B. La portée de l’ordonnance : un pouvoir discrétionnaire du juge dans la gestion des expertises
Cette ordonnance illustre le rôle central du juge du contrôle des expertises dans la direction des mesures d’instruction. Il peut, à tout moment, mettre fin à une expertise si les circonstances le justifient, sans être lié par l’accord des parties. La décision est prise en la forme d’une ordonnance sur requête, sans débat contradictoire préalable. La portée est ici limitée : il s’agit d’une décision d’espèce, dictée par la liquidation de la partie adverse. Mais elle pourrait servir de précédent pour d’autres cas de force majeure ou d’impossibilité de poursuivre l’expertise. En revanche, la solution ne remet pas en cause le principe de l’article 145 : l’expertise reste un outil probatoire efficace tant que l’intérêt légitime subsiste. Le juge a usé de son pouvoir discrétionnaire de manière pragmatique, évitant une expertise inutile et coûteuse, tout en répartissant les frais selon la logique procédurale. La décision du 7 mai 2026 du Tribunal mixte de commerce de Fort-de-France s’inscrit ainsi dans une gestion souple et efficace des expertises judiciaires.

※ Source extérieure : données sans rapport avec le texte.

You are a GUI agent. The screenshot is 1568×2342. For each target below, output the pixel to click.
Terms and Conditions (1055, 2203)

Jurisprudences utilisées pour enrichir le commentaire
Fondements juridiques
Article 145 du Code de procédure civile En vigueur
S’il existe un motif légitime de conserver ou d’établir avant tout procès la preuve de faits dont pourrait dépendre la solution d’un litige, les mesures d’instruction légalement admissibles peuvent être ordonnées à la demande de tout intéressé, sur requête ou en référé.
La juridiction territorialement compétente pour statuer sur une demande formée en application du premier alinéa est, au choix du demandeur, celle susceptible de connaître de l’affaire au fond ou, s’il y a lieu, celle dans le ressort de laquelle la mesure d’instruction doit être exécutée.

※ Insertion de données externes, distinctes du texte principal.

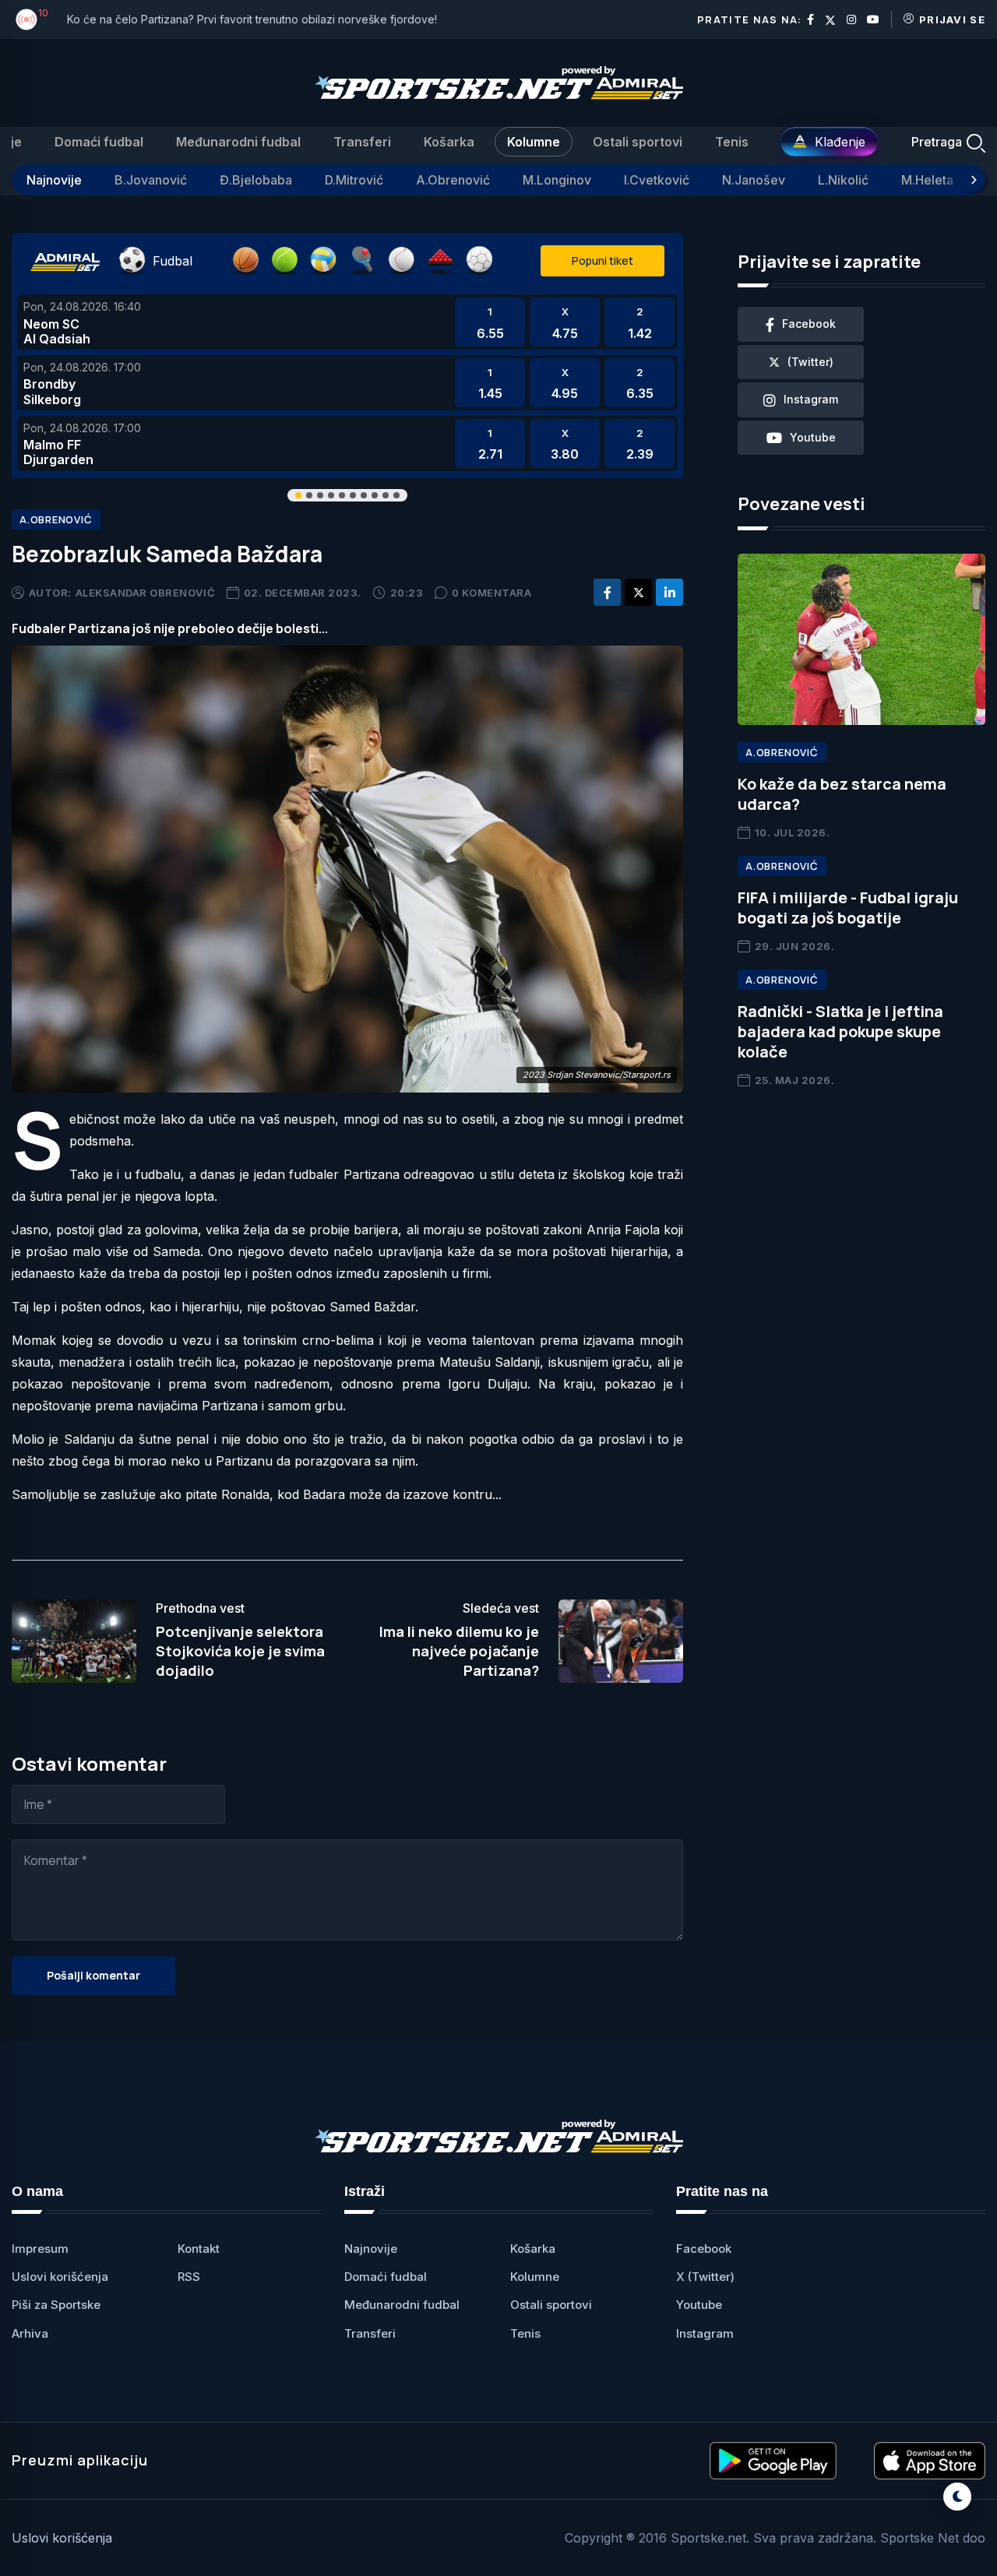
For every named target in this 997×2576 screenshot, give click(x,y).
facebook (809, 323)
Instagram (705, 2333)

Par dérogation au deuxième alinéa, lorsque la mesure d’instruction porte sur un immeuble, la juridiction du lieu où est situé l’immeuble est seule compétente.
Article 696 du Code de procédure civile En vigueur
La partie perdante est condamnée aux dépens, à moins que le juge, par décision motivée, n’en mette la totalité ou une fraction à la charge d’une autre partie.
Les conditions dans lesquelles il peut être mis à la charge d’une partie qui bénéficie de l’aide juridictionnelle tout ou partie des dépens de l’instance sont fixées par les dispositions de la loi n° 91-647 du 10 juillet 1991 et du décret n° 2020-1717 du 28 décembre 2020.